===== DATASET ROWS

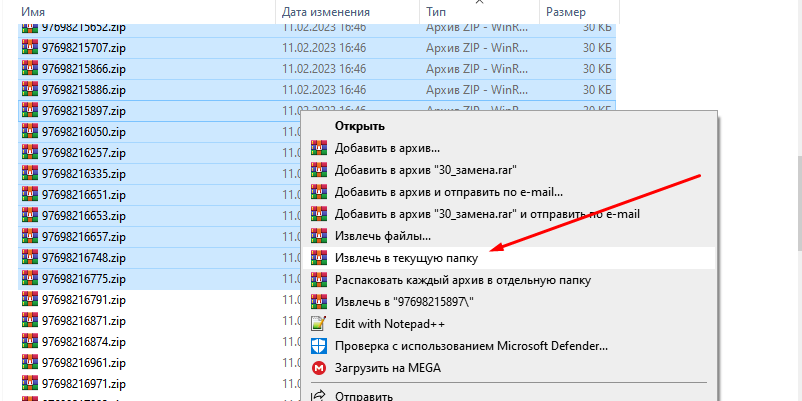Click the share icon beside "Отправить"

tap(319, 395)
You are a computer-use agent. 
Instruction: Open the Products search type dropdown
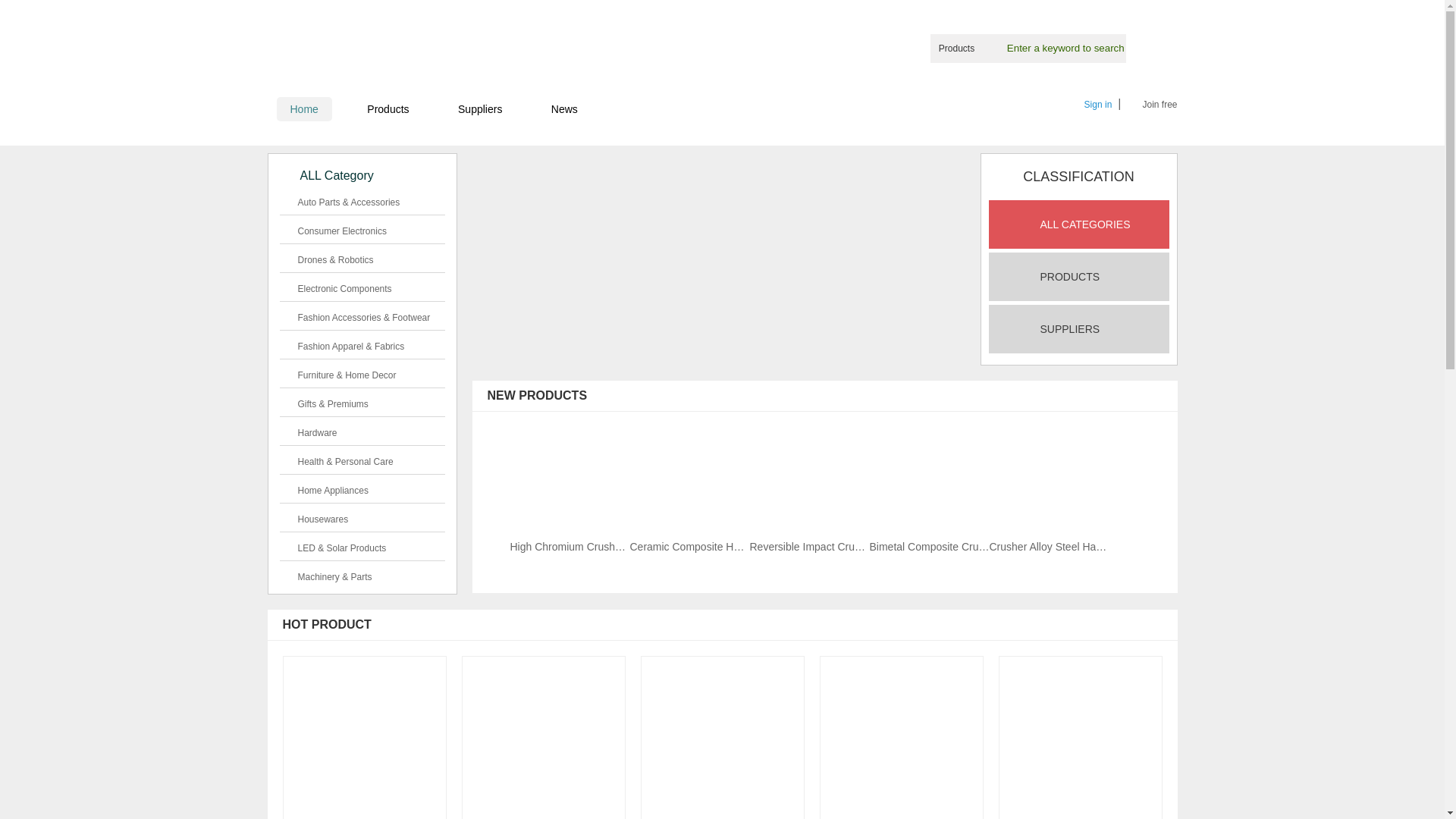point(957,49)
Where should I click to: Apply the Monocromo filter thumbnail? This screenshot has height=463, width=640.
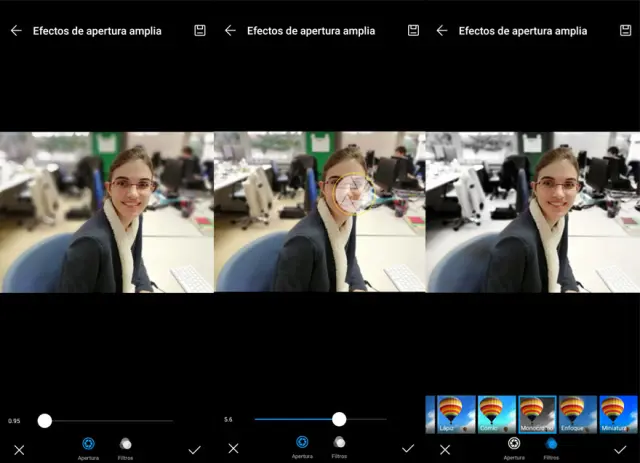point(537,414)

==========

STATED PROBLEM
Render the items above as a numbered list, skipping blank lines and leaving the pictures out.

OUTPUT FOR THIS TASK
1. Click the share icon beside "Отправить"
2. tap(319, 395)
3. You are a computer-use agent. 
4. Instruction: Open the Products search type dropdown
5. point(957,49)
6. Where should I click to: Apply the Monocromo filter thumbnail? This screenshot has height=463, width=640.
7. point(537,414)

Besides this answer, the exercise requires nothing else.